Moving from Legacy Software to Data Intelligence

Business success today requires intelligent technologies to ensure process efficiency, recognize trends, mitigate risks, and automate repetitive tasks. Implementing smart technologies has, therefore, become an important growth strategy. Before investing in sophisticated and (often) cloud-based data-intelligence solutions, organizations must determine whether their business ecosystems can support such capabilities.

For the past several years, legacy infrastructure (comprising of outdated hardware, operating systems, ERPs, CRMs, etc.) has become incompatible with modern information technology applications. It is, therefore, unable to meet the information needs of businesses or support business innovation. Other issues also emerge, such as high expenditure due to lower productivity and operating costs, greater susceptibility to security threats, poor employee experience, lack of speed, etc.

Data Intelligence

A significant challenge arises when the legacy IT infrastructure prohibits integration with advanced data intelligence services or limits the utilization of the full potential of data. This can occur due to-

  • The nature of the IT infrastructure. Owing to the limitations of legacy ERP, large organizations rely on an extensive IT infrastructure, from ERPs to specialized software, to manage their diverse processes – customer relationship management, demand planning, pricing management, production planning, etc. Such systems may abound across departments and geographies. Consequently, several complications emerge:
    • Lack of standardization– Different ERP or CRM systems may have different standards of data entry and management. For instance, products with colour or size variations may be defined as a single SKU or different SKUs, or the same product may be listed in different ways in different systems – SKU123, SKU 123, Sku123, SKU-123, etc. Similarly, process-specific differentiation may occur such as packaging requirements varying for different geographies. This makes data consistency and accuracy hard to maintain and a singular view and control difficult to establish.
    • Lack of access to high-quality data – An ERP sprawl, especially one that is disjoint or lacks a centralized data management protocol, often suffers from inaccurate, inconsistent data scenarios. A misleading information scenario may occur when a data update in one system does not reflect across all systems. Such inconsistencies pose data accuracy challenges.
  • Hassle of integration. Managing the incompatibility with APIs, new applications, and modern cloud-based or SaaS solutions can be cumbersome requiring extensive and expensive code customization.
  • Lack of visibility and collaboration. Legacy software lacks the technical flexibility to update or sync or support diverse business processes. Consequently, key stakeholders in different geographies cannot communicate data or collaborate. Further, without a single view of existing capacities and constraints, businesses lack the responsiveness to sudden demand or supply changes, even with advanced capabilities.

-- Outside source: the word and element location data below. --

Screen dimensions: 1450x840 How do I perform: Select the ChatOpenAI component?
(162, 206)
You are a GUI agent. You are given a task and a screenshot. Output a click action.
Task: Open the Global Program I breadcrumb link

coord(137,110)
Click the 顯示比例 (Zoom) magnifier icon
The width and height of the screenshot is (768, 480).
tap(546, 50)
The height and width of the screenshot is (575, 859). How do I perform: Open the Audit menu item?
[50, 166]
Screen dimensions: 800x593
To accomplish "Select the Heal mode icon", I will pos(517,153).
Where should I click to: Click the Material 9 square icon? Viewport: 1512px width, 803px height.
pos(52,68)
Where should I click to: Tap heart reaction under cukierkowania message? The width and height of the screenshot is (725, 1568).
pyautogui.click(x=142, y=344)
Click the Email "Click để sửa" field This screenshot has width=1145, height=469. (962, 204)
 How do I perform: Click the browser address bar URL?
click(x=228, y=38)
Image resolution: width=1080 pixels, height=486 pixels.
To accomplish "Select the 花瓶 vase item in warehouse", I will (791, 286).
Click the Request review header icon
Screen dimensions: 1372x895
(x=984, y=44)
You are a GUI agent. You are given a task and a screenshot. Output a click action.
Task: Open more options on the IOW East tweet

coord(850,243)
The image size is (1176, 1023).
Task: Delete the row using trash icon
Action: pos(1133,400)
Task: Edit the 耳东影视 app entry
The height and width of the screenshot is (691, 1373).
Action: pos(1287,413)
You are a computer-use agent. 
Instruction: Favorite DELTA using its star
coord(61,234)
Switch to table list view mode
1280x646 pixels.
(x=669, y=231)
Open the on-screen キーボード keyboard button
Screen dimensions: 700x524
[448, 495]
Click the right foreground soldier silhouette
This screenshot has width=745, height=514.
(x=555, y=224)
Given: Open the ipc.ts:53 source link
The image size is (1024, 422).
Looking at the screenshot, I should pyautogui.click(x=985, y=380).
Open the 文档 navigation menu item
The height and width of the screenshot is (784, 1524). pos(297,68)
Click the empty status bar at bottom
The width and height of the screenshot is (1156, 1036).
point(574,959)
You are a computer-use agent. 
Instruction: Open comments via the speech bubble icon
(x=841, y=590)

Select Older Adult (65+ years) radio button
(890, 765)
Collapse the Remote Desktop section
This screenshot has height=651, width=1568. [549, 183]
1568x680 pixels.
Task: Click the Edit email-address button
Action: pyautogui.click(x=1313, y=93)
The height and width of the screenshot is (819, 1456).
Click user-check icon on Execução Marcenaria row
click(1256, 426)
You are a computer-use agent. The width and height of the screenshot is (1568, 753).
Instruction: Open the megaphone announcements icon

Such issues of legacy systems establish them as bottlenecks of performance. Yet, for reasons varying from a resistance to change and misplaced loyalty to training and investment hurdles, many businesses continue operating their legacy systems, often with massive customizations and adaptations.

Moving Towards Advanced Data Intelligence

In recent years, the increased utilization of AI, IoT, and data analytics capabilities in the supply chain has served to deliver top-line business growth and productivity. As per a Forbes Insights survey, 44% of the respondents from the automotive and manufacturing sectors stated the high importance of AI to the manufacturing function, with 49% considering it to be critical to success.

Given the many drawbacks of legacy systems and the massive potential of advanced data intelligence services, it is wise that businesses rethink their organizational priorities. Effort must be taken towards modifying the IT infrastructure towards a more AI-centered approach.

To align businesses towards AI, organizations must take a combination of initiatives from eliminating redundant software, hardware, and other legacy systems to adapting and updating their IT systems and integrating with specialized AI/ML solutions. This includes-

  • Supporting on-demand access to accurate and relevant data from anywhere or any source for enterprise-wide visibility.
  • Updating and cleansing data variations and redundancies, ensuring data quality, and upholding master data management to create a single version of truth.
  • Ensuring data sharing and collaboration across supply chain functions and geographies.
  • Establishing planning as a mission-critical activity and leveraging integration and optimization capabilities. To this end, SaaS products, such as Verdis, can offer enterprise planning solutions that integrate seamlessly with existing ERP solutions, support data management, and deliver planning optimization for complex scenarios.

Conclusion

Increasingly, the transformative potential of data and analytics is being realized and more and more businesses are alighting on the bandwagon of AI/ML as a means to furthering business growth. Although legacy systems have been the modus operandi till now, it is time that businesses take a hard look at whether these are limiting business performance and growth. Maybe their status from legacy to relic is long overdue.